• [Alıntılanan metin]
İnsanın yaşamını sürdürebilmesi için gerekli
olan şeylere ihtiyaç deriz. İhtiyaçlarımızın
bazıları zorunludur.
Zorunlu İhtiyaçlar: Nefes almak,
beslenmek, giyinmek, barınmak, sağlık temel
ihtiyacımızdır. Bunları karşılamazsak
hayatımız tehlikeye girer. Zorunlu
ihtiyaçlarımız herkes için geçerlidir.
Sosyal ve Kültürel İhtiyaçlar: Ev
eşyaları, taşıtlar, eğitim, eğlence, tatil,
oyun, gezmek, sinemaya gitmek, kitap
okumak, spor yapmak. Bunlar hayatımız için
gerekli ancak zorunlu olmayan ihtiyaçlardır.
Sosyal ve kültürel ihtiyaçlarını
yeterince karşılayamayan insanlar başkalarıyla
iletişim kurma, toplum tarafından
kabul edilme ve öz güven konularında
eksiklik hissederler.
İstek: Hayatımız için zorunlu olmayan bir
şeyi yapmak veya sahip olmak için
hissettiğimiz duygudur. Karşılanmadığında yaşamsal
faaliyetlerimizi doğrudan etkilemeyen bu ihtiyaçlara
istek denir. İsteklerimizi
karşılamak bizi mutlu eder. Sağlam bir
ayakkabımız varken yenisini almak istektir.
İhtiyacımız yokken çikolata, pasta, oyuncak
gibi şeyler de istektir.
Hangisi İstek? Hangisi İhtiyaç?
Bir şeyin ihtiyaç mı istek mi olduğunu
anlamak için zorunlu olup olmadığına bakmamız gerekir.
İhtiyacımız karşılanmadığında hayatımız riske giriyorsa
ihtiyaçtır.
Günümüz şartlarında insanların beslenme, barınma ve giyinme
dışında günlük hayatın vazgeçilmezleri hâline gelmiş olan
başka ihtiyaçları da vardır. Buzdolabı, çamaşır makinesi, ocak,
fırın, sabun, diş macunu gibi araç gereçler bu ihtiyaçların bazılarıdır.
Dünyanın neresinde yaşarlarsa yaşasınlar, insanların ihtiyaçları büyük ölçüde
aynıdır.
Bazı şeylerin durumu kişiden kişiye
değişir. Kişilerin tercihine göre ihtiyaç ya da
istek olabilir.
Sağlık yönünden şekerli besinler
tüketmeliyiz. Kahvaltıda bal yemek ihtiyaç
olabilir, ancak canımız istediği diye çikolata
tüketmek istektir.
Buzdolabı sıcak bölgeler için ihtiyaçtır,
çok soğuk bölgede yaşayanlar için istektir.
Cep telefonu yetişkinler için ihtiyaçtır,
çocuklar için istektir. Stetoskop doktor için
ihtiyaçtır, öğretmen için istektir.
Sosyal ve kültürel ihtiyaçlarımız, zorunlu
olmayan ihtiyaçlar ve isteklerimiz
bulunduğumuz zamana, şartlara ,yere,
mesleğe hatta cinsiyetimize göre de
değişebilir.

• [Görev tanımı] İhtiyaç ve istek konulu yukarıdaki metinde "İhtiyacımız karşılanmadığında hayatımız" ifadesini içeren sözcüklerle başlayıp "istek olabilir." ile biten kısmı, tek harfini bile değiştirmeden yeniden yazın.

• [Seçilmiş kayıtlar]
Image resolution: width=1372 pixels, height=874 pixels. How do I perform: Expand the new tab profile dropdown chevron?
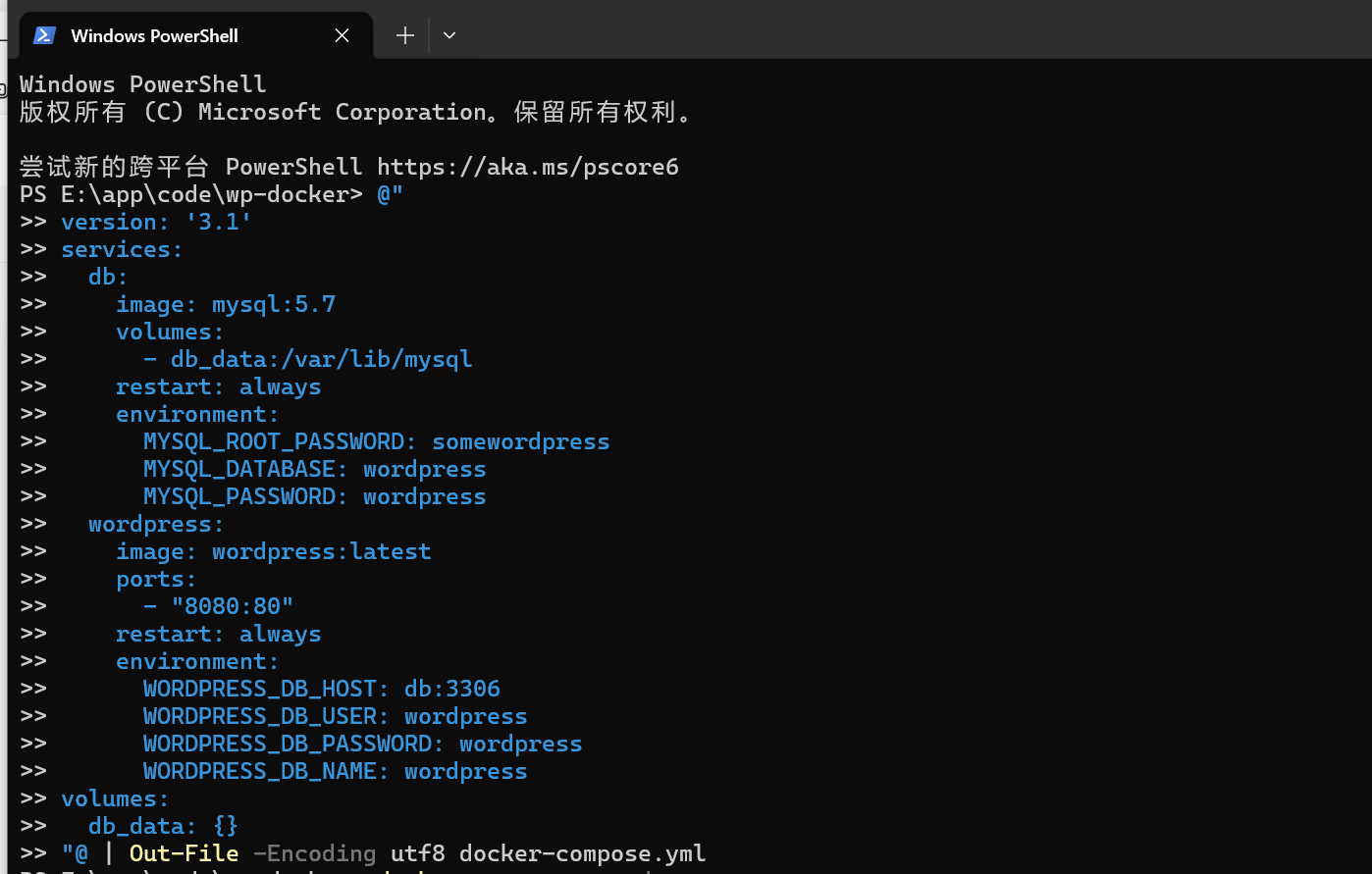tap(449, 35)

...

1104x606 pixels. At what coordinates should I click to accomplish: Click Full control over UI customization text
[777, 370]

• [Nihai cevap]
İhtiyacımız karşılanmadığında hayatımız riske giriyorsa
ihtiyaçtır.
Günümüz şartlarında insanların beslenme, barınma ve giyinme
dışında günlük hayatın vazgeçilmezleri hâline gelmiş olan
başka ihtiyaçları da vardır. Buzdolabı, çamaşır makinesi, ocak,
fırın, sabun, diş macunu gibi araç gereçler bu ihtiyaçların bazılarıdır.
Dünyanın neresinde yaşarlarsa yaşasınlar, insanların ihtiyaçları büyük ölçüde
aynıdır.
Bazı şeylerin durumu kişiden kişiye
değişir. Kişilerin tercihine göre ihtiyaç ya da
istek olabilir.